LESETEXT:

● ● ●

Das erste stricklose Versteigerungssystem Österreichs ist im Vermarktungszentrum Regau installiert worden. Anfang April fand die erste Großviehversteigerung statt, wir waren dabei.
Sinkende Auftriebszahlen und ein in die Jahre gekommenes Versteigerungszentrum veranlassten den Rinderzuchtverband Vöcklabruck (OÖ) dazu, das Vermarktungszentrum Regau zu renovieren. „Vor allem für die größeren Betriebe ab 50 Kühen wurde der Aufwand, Tiere über die Versteigerung zu verkaufen, zu groß“, berichtet Geschäftsführer Franz Gstöttinger. „Für sie bedeutete es zusätzlichen Aufwand und Stress, die Laufstall-gewohnten Tiere am Strick im Ring zu präsentieren. Lieber verkauften sie die Kühe aus dem Stall heraus.“
Schnell war für Geschäftsführer, Obmann und Ausschuss klar, dass bei einer Renovierung über einen Systemwechsel nachgedacht werden muss. In mehreren Exkursionen zu den stricklosen Versteigerungszentren in Bayern (Miesbach, Osterhofen, Wertingen) kristallisierte sich heraus, auch Regau zu einem neuen Treibsystem umzubauen. „Wir waren fasziniert, wie ruhig die Versteigerungen abgelaufen sind. Das hat uns überzeugt“, erzählt Gstöttinger.

● ● ●

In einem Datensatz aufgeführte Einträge

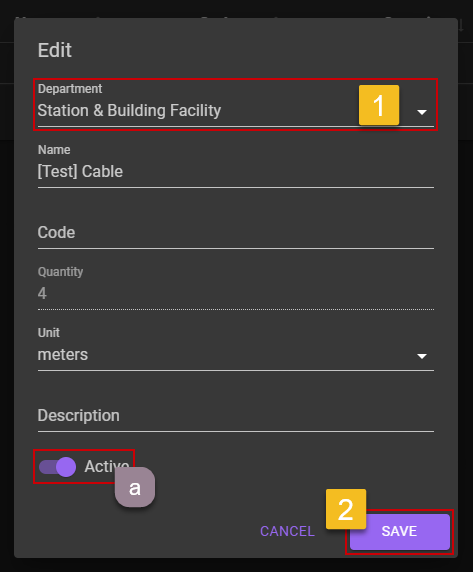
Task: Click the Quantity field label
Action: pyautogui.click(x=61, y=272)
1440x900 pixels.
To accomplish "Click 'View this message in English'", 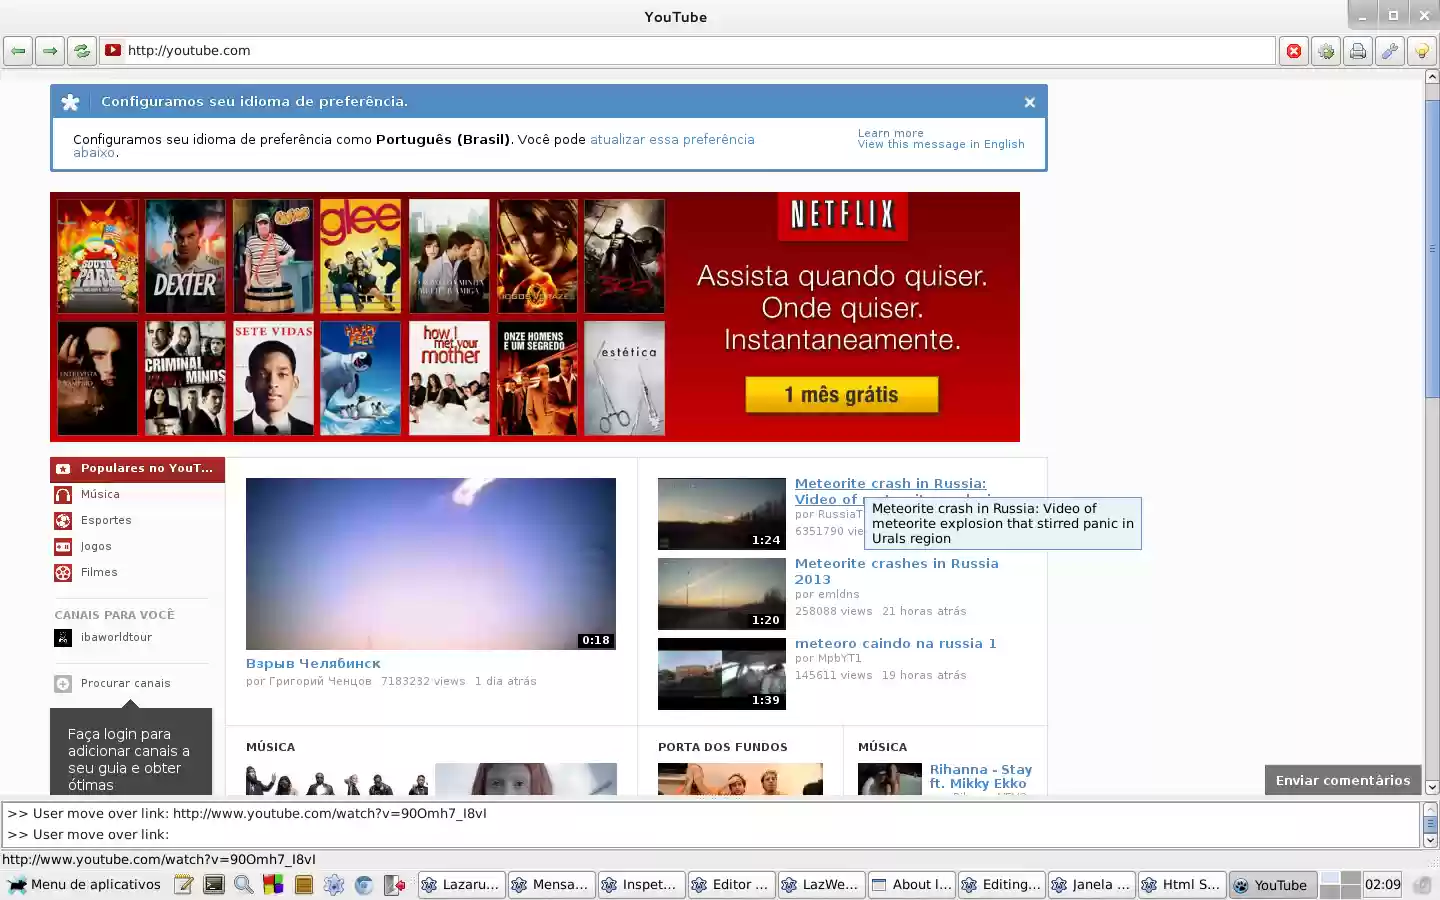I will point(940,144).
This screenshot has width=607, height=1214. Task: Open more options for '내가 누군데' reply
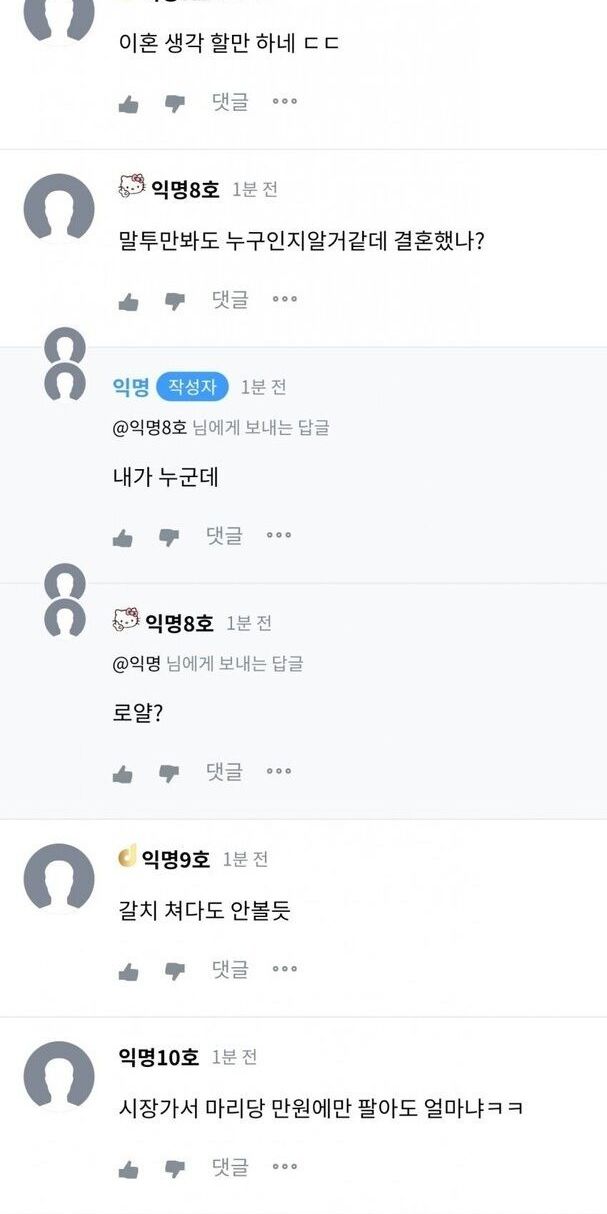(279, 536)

● ● ●

AUFGABE 1: Fasse den Bericht über das Vermarktungszentrum Regau in zwei Sätzen zusammen.
AUFGABE 2: Übertrage aus dem Listing alles von der Zeile mit „This screenshot has“ bis hinunter zum Ende des Listings vollständig und erhöhe dabei jede Koordinate in den Antworten um 10. Lass die Bilder in deiner Antwort weg.

VOLLSTÄNDIGE ANTWORT 1: Wegen sinkender Auftriebszahlen und einer in die Jahre gekommenen Anlage hat der Rinderzuchtverband Vöcklabruck das Vermarktungszentrum Regau renoviert und dort das erste stricklose Versteigerungssystem Österreichs installiert, weil vor allem größeren Betrieben die Präsentation der Tiere am Strick zu aufwendig und stressig war. Den Ausschlag für den Systemwechsel gaben Exkursionen zu stricklosen Versteigerungszentren in Bayern, deren ruhiger Ablauf die Verantwortlichen überzeugte.

VOLLSTÄNDIGE ANTWORT 2:
This screenshot has width=607, height=1214. Task: Open more options for '내가 누군데' reply
(289, 546)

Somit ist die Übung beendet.